I'm new to this site and to woodworking in general and am looking for some "seasoned" advice from folks in the know. We recently had a magnificent old, dead pecan tree cut down and most of it has now been milled into 2" planks. The tree was 53" in diameter so we have a lot to work with!

We want to use the wood for the study and foyer floors in our new house but can't get a clear answer on several issues:
1. how long does the wood need to cure (it's stored in a covered but open ended metal building)?
2. how wide can I make my planks before cupping occurs (we have some boards up to 26" inches wide)?
3. does the wood need to be undermounted with plywood to provide stability?
Any other tips or suggestions would be greatly appreciated. We are also going to be making a dining room table and other smaller tables so any suggestions along that line would be greatly appreciated.
Thanks


----------



## Daren (Sep 16, 2007)

#1) Your location is a big factor on "how long" (and you did not mention where you are) If you live in an arrid area it is going to dry faster obviously. Here in Illinois 2" will take 2 summers to air dry to 10-12% (doesn't do much drying in the winter, frozen solid)

#2)Make/leave them as wide as possible…then after they dry rip them to remove any cup, if it even happens.
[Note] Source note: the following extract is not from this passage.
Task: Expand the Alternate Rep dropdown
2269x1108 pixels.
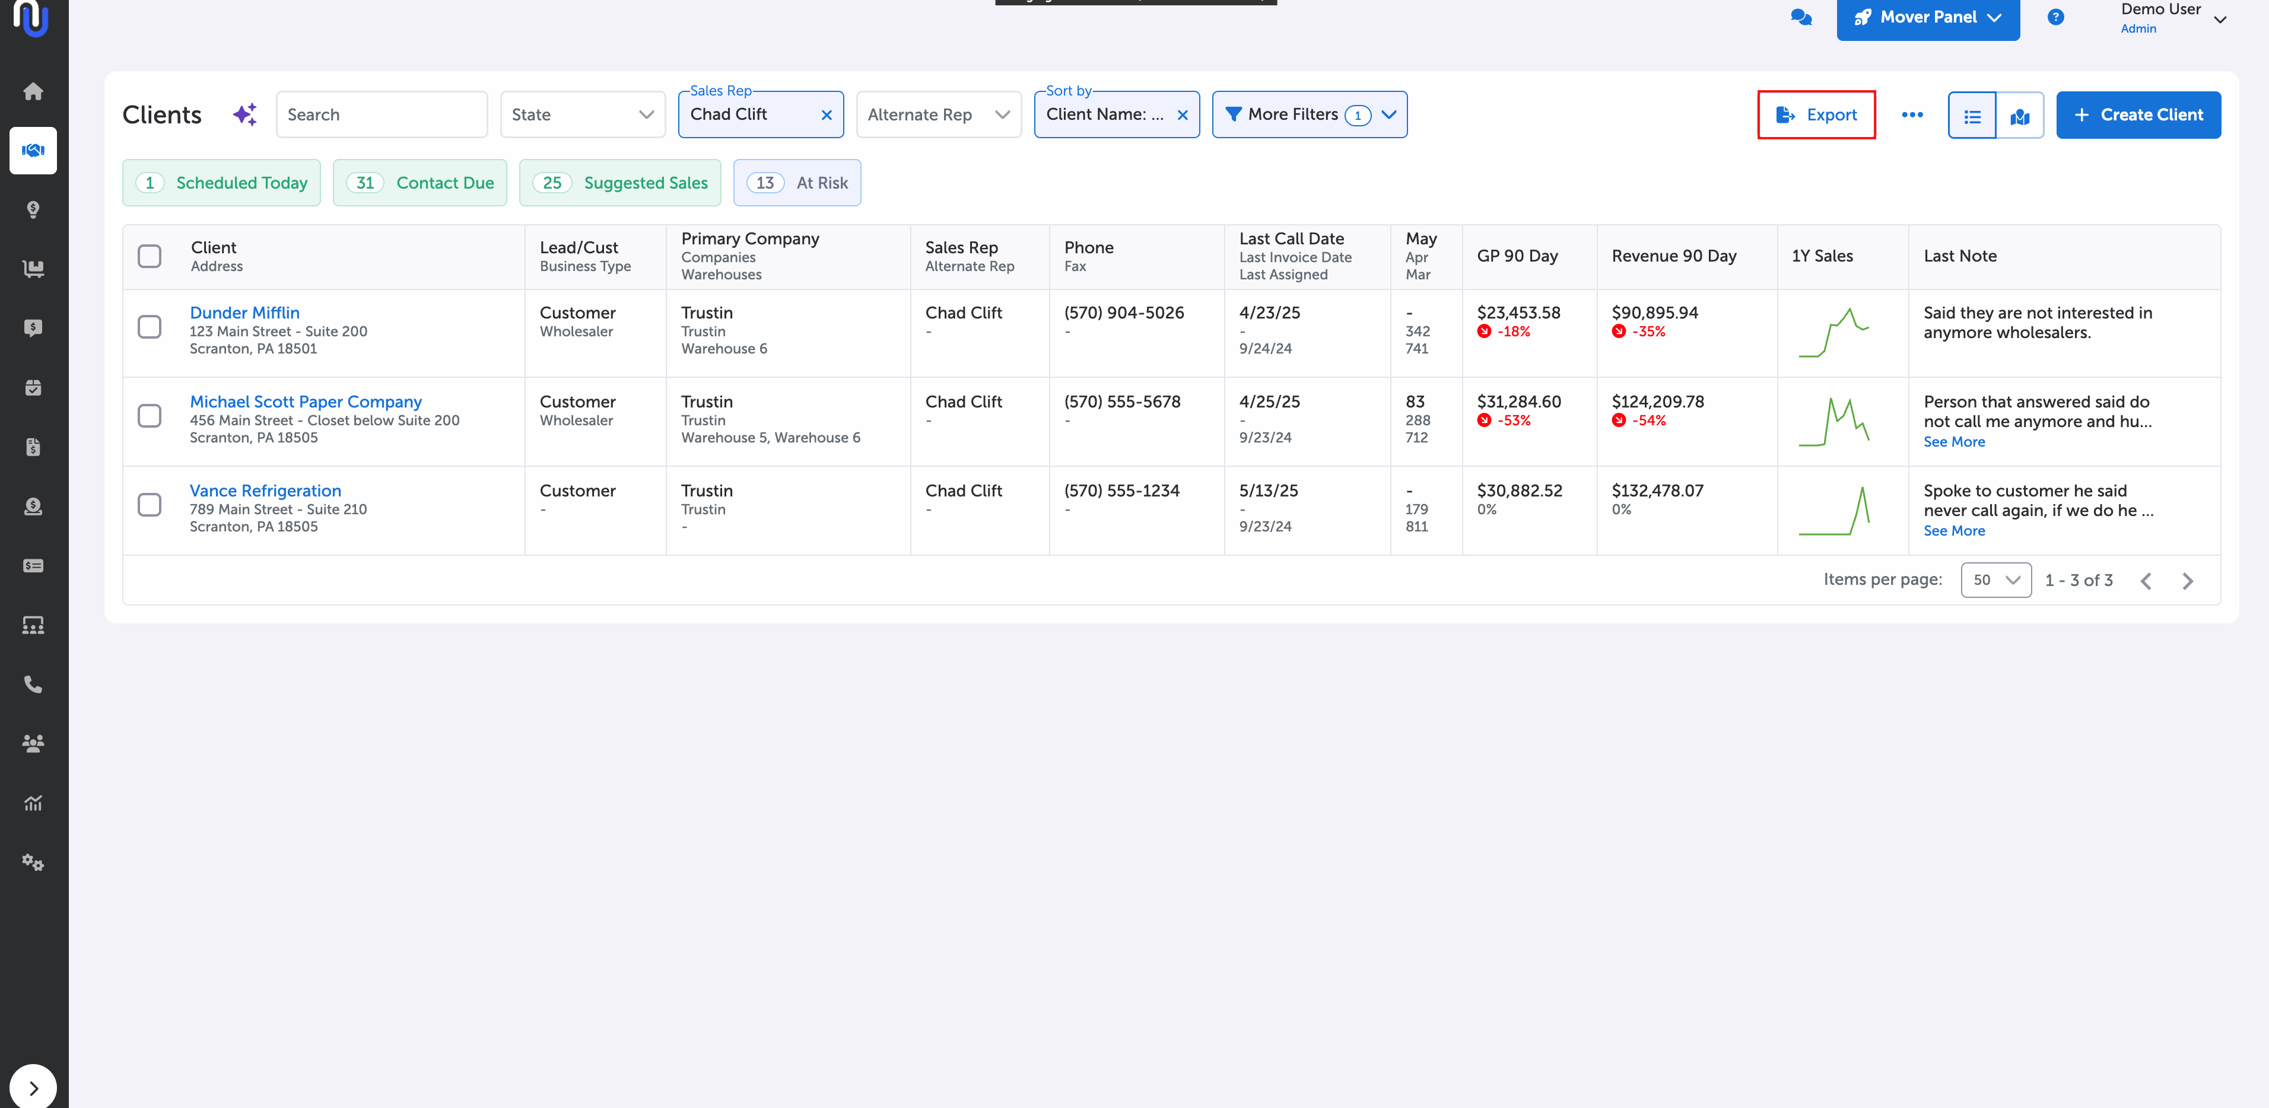Action: (x=938, y=114)
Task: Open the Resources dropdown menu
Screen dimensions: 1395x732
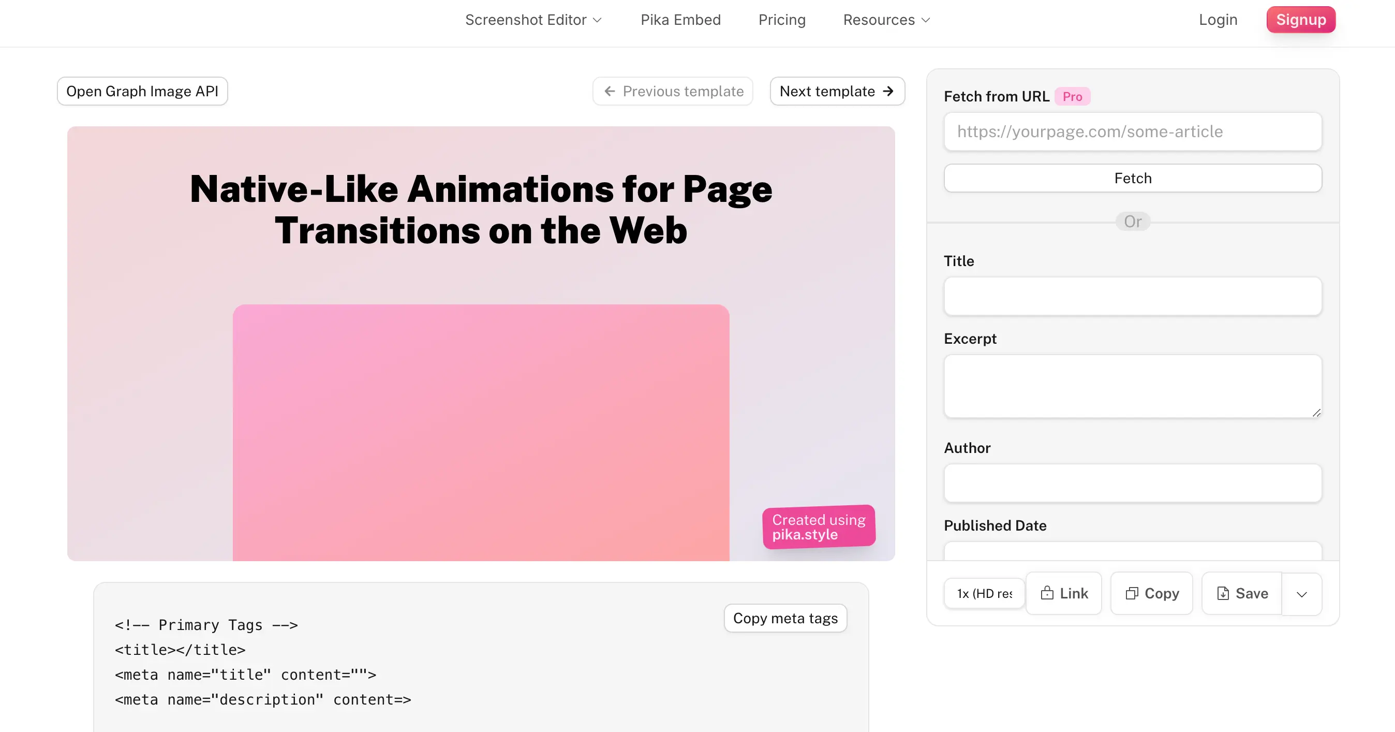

I see no need to rip them now, if they cup as narrower lumber then what ?

You studied up on proper stacking/stickering of green wood right so you don't have unneeded problems air drying ?


----------



## ceecee (Dec 7, 2009)

Daren,

Thanks for the input. We are located near Houston so the humidity is usually close to 95% - although freezing is definitely a problem so we should have the benefit of winter drying time.

We have the slabs stacked with 1" shims every 2" or so - the mill that cut the lumber has provided pretty detailed instructions for us to follow.


----------



## Manasseh (Sep 23, 2010)

ceecee, 
I'm just seeing this pecan blog. I know it was a whle back. I used to live in the houston area. Just bring that pecan up here and I will take care of that for you


----------